- Required action 1 -
According to the deferred compensation plan text, what is the latest point at which distributions must begin after the elected distribution date?
- Required action 2 -
Print everything in the deferred compensation plan text from "Participate in certain group" down to "all salaried employees.".

- Text for analysis -

• • • • •

Under The Providence Service Corporation Deferred Compensation Plan (“Deferred Compensation Plan”), a select group of management, including the Named Executive Officers, highly compensated employees and independent contractors (“Participant(s)”), may defer up to 100% of their base salary, service and performance based bonuses, commissions or Form 1099 compensation in order to provide for future retirement and other benefits on behalf of the Participants. The Company may make a discretionary credit to a Participant’s deferred compensation account in accordance with the Deferred Compensation Plan. The Company will maintain a deferred compensation account for each Participant where the Participant’s deferral amounts and credits the Company makes will be credited, investment gains or losses will be credited or debited, and subsequent distributions in accordance with the rules and elections in effect from time to time will be debited. Participants will be fully vested immediately in all amounts deferred by the Participant and any discretionary credits made by the Company to the Participant’s deferred compensation account. The Company may make additional other credits to the Participant’s deferred compensation account for which the vesting will be determined at the time of grant. In addition, Participants will be able to select from several fund choices and their deferred compensation account will increase or decrease in value in accordance with the performance of the funds selected. A Participant may receive a distribution from the Deferred Compensation Plan upon a qualifying distribution event such as separation from service, disability, death, in-service or education distribution, change in control or an unforeseeable emergency all as defined in the Deferred Compensation Plan. Distributions from the Deferred Compensation Plan will be made in cash upon a qualifying distribution event under several options and in the manner elected by the Participant. For example, as determined by the Participant, distributions from the Deferred Compensation Plan may be made in a lump sum, annual installments, or a combination of both commencing as soon as possible after (but no later than 60 days after) the distribution date elected for the qualifying distribution event. The Deferred Compensation Plan is intended to be an unfunded plan administered and maintained by the Company primarily for the purpose of providing deferred compensation benefits to Participants.

    Participation in Stock Option Plan and Other Arrangements

The Named Executive Officers are also eligible to:

 

   

Participate in the Company’s 2006 Long-Term Incentive Plan;

 

   

Participate in certain group life, health, medical and other non-cash benefits generally available to all salaried employees;

 

   

Participate in certain health and dental benefits for their family and disability benefits, which are not available to all salaried employees; and

 

   

Participate in certain health and dental benefits for their family and disability benefits, which are not available to all salaried employees.

• • • • •

[Collected data entries]
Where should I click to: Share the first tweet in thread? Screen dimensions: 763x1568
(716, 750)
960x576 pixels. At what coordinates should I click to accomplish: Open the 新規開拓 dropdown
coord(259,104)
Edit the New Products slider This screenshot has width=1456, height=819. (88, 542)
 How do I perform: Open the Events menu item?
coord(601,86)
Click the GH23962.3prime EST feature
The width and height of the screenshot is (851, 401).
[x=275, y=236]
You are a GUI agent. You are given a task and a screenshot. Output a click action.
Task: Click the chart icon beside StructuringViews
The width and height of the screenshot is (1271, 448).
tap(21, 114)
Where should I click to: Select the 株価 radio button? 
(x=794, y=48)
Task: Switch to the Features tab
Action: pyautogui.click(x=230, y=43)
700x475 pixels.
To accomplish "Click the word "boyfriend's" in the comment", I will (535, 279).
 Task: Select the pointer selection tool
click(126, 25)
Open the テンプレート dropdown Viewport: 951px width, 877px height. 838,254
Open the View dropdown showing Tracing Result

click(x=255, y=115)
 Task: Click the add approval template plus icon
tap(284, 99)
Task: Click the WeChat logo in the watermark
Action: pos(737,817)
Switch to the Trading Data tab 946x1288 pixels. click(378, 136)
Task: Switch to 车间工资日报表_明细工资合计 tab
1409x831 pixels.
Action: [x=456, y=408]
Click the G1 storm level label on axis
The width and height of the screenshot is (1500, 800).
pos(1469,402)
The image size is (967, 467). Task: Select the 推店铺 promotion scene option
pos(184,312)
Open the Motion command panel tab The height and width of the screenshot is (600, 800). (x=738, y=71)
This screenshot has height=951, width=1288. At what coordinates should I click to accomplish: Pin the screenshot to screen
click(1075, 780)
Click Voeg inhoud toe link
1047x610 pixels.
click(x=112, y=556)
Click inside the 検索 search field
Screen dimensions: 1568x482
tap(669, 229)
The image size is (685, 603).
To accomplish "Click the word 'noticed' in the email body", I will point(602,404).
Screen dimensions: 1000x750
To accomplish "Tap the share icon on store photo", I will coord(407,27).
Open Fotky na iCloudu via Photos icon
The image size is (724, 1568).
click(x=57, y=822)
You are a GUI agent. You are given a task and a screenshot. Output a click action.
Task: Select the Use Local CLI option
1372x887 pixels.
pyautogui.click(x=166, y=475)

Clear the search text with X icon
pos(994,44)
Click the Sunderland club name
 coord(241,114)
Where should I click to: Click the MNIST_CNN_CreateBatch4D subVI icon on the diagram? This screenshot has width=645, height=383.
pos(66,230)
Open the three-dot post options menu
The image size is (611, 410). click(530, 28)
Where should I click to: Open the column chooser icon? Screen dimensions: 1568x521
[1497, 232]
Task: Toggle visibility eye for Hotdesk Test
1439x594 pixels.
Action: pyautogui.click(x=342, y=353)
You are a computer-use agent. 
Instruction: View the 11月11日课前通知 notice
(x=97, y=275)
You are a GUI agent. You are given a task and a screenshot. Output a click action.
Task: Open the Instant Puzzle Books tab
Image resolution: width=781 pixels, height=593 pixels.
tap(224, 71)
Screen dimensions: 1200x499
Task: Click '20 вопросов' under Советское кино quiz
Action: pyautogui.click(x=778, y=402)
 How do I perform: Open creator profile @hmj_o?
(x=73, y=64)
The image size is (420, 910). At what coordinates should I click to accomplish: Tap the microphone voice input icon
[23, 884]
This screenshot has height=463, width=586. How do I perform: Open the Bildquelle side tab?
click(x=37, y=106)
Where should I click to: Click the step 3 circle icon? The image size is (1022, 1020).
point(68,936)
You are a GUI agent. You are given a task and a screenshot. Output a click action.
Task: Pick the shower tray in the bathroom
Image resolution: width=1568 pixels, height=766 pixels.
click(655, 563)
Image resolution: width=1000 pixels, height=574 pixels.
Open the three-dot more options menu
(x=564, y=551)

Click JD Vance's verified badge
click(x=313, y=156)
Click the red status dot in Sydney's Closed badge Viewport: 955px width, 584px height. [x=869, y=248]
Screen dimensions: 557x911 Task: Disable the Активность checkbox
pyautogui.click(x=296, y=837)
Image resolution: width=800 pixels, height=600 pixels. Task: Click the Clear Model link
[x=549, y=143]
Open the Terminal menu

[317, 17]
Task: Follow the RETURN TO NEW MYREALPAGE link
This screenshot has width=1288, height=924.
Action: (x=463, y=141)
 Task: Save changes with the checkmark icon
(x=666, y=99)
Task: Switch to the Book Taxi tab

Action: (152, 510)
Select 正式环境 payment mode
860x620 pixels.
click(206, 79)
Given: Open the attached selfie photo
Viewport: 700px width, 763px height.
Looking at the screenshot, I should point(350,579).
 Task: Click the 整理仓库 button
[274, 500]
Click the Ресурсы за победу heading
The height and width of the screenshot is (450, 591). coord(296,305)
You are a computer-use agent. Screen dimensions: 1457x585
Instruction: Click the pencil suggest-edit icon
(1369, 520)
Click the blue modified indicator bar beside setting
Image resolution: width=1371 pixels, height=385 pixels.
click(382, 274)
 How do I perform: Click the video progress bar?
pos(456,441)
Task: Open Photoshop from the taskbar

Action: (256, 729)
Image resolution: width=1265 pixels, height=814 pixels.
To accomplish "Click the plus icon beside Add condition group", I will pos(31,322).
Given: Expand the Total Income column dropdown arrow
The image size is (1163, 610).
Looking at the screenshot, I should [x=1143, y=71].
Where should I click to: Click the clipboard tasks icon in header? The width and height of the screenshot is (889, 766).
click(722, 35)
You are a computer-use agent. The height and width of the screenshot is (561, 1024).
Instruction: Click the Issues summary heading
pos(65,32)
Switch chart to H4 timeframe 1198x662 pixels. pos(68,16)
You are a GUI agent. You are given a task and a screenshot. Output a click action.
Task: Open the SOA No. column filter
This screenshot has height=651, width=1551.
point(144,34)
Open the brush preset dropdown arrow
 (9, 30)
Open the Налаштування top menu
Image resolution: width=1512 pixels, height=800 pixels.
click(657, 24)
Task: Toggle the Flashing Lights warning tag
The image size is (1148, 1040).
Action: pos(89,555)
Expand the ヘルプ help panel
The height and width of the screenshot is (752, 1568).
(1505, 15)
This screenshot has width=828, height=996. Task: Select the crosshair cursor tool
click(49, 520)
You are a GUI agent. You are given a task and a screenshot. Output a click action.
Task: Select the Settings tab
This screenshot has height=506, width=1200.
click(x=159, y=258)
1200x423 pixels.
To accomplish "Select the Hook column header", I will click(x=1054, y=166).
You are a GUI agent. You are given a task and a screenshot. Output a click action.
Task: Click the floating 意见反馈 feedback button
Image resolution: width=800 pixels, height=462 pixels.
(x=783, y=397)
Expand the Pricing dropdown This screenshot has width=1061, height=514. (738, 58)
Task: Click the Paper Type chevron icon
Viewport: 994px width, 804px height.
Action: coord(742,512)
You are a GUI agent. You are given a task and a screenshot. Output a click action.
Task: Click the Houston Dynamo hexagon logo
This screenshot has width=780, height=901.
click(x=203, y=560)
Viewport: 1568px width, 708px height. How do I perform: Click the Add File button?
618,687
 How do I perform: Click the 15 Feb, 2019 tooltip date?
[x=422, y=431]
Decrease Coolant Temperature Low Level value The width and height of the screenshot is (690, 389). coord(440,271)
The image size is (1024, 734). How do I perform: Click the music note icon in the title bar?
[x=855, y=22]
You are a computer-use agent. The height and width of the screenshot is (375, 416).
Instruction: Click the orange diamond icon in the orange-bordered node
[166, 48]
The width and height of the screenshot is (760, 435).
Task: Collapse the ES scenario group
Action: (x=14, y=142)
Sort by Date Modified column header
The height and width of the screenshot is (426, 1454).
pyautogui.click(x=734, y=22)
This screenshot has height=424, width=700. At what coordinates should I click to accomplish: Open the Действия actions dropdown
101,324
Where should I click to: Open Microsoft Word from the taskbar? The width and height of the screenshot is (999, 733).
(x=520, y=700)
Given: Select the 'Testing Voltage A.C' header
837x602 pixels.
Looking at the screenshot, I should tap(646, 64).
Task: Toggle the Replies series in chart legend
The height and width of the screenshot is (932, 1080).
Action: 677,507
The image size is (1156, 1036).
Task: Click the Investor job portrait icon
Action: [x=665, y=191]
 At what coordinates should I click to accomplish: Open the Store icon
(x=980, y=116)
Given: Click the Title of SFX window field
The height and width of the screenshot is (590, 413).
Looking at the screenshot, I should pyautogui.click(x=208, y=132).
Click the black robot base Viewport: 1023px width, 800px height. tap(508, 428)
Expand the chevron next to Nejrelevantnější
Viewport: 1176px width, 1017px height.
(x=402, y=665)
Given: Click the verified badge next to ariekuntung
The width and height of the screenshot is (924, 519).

• • • • •

- Exercise response 1 -
No later than 60 days after the distribution date elected for the qualifying distribution event.

- Exercise response 2 -
Participate in certain group life, health, medical and other non-cash benefits generally available to all salaried employees;

 

   

Participate in certain health and dental benefits for their family and disability benefits, which are not available to all salaried employees; and

 

   

Participate in certain health and dental benefits for their family and disability benefits, which are not available to all salaried employees.